Mathieu Mucherie : Il y a une grosse crise de la demande agrégée depuis 2008, maintenue pas une politique monétaire soi-disant accommodante et, en fait, pas du tout au niveau de la destruction de monnaie effectuée par les banques et par toute l’économie. Mais ce n’est pas en des termes de macroéconomie monétaire que les gens s’expriment sur le terrain : « manque de débouchés », « difficultés à trouver de nouveaux clients », « manque de pouvoir d’achat des clients », « les clients tirent les prix vers le bas », on tourne autour du pot. Ils sentent confusément qu’il y a une déflation, des dettes qui ne reculent pas en dépit des efforts de désendettement, des prix d’actifs peu dynamiques, tout un univers qui ne permet pas de tabler sur des clients nombreux à l’horizon de la prévision (le « chiffre d’affaire ») : mais dans le discours des entreprises on trouve aussi souvent des choses qui certes sont encore vraies (un code du travail kafkaïen, des impôts lourds et instables, etc.) mais qui ne sont plus vraiment prioritaires depuis 2008. Il en allait de même dans les années 30, où les firmes se plaignaient souvent des ressources humaines ou du gouvernement, comme si elles vivaient encore à la belle époque. Elles aussi évoquaient des banques trop frileuses, alors qu’elles n’avaient ni projets ni perspectives : l’offre de crédit était incriminée, alors qu’en dehors de cas anecdotiques c’est la demande qui faisait défaut.

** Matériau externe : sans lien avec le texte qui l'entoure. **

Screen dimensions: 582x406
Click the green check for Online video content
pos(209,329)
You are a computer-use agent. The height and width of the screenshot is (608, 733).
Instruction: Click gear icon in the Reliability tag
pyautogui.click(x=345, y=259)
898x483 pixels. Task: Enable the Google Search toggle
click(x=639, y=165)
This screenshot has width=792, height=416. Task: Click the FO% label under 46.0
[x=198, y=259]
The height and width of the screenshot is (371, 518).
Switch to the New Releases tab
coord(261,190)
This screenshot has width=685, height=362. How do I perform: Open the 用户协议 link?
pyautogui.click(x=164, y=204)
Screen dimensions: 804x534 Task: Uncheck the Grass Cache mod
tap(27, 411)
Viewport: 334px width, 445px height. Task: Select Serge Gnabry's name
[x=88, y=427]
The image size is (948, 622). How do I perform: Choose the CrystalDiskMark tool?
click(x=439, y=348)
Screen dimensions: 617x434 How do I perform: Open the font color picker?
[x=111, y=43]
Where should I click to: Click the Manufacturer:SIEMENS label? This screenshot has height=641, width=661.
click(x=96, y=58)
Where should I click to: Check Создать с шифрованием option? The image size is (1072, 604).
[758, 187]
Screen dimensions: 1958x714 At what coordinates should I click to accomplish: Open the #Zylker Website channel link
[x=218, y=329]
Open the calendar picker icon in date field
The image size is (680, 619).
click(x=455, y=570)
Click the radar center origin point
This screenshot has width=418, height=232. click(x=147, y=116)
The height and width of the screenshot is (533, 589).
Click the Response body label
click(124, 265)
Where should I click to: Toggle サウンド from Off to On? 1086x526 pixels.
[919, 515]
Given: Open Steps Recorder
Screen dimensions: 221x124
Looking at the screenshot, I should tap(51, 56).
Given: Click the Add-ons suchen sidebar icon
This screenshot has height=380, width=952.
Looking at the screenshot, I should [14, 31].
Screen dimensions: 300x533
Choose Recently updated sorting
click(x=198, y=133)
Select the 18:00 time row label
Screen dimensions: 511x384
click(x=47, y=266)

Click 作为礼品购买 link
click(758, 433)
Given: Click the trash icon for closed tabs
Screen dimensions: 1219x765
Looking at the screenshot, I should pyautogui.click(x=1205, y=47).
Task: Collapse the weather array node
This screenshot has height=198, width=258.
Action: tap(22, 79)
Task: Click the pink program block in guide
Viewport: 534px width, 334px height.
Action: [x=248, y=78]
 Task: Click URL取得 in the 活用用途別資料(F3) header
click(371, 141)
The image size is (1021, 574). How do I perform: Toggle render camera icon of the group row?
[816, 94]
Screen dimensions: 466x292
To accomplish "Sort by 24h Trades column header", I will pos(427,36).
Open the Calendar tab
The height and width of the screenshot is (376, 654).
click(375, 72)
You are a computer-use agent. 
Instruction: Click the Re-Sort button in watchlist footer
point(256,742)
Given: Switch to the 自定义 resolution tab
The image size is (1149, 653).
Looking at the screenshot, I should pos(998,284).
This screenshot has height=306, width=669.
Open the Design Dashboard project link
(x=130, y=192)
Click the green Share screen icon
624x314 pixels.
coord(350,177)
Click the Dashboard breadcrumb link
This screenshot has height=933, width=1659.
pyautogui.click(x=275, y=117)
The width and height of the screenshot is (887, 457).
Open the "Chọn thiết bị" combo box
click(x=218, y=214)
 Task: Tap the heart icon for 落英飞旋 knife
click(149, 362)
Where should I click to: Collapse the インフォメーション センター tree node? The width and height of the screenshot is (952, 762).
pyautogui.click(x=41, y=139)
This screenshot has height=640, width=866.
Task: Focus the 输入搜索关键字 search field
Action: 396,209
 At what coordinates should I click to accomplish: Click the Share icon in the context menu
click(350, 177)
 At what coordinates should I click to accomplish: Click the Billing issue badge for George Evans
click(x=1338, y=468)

C’est pourquoi Milton Friedman recommandait de ne pas trop suivre les enquêtes auprès des chefs d’entreprises, car ils ne connaissent que des prix particuliers, des secteurs particuliers ; il y a de gros écarts entre ce que les gens disent et ce que les gens font (surtout dans les crises monétaires), et quand on pose de mauvaises questions aux mauvaises personnes il faut s’attendre à obtenir d’assez mauvaises réponses. Et c’est pourquoi ce n’est pas du monde de l’entreprise que l’idée du Quantitative Easing est née (la plupart des idées des organismes patronaux et des think tanks associés sont, depuis 2008, de nature à renforcer les pressions déflationnistes : réformes de l’offre à contretemps, bidouillages budgétaires non compensés par une détente monétaire…).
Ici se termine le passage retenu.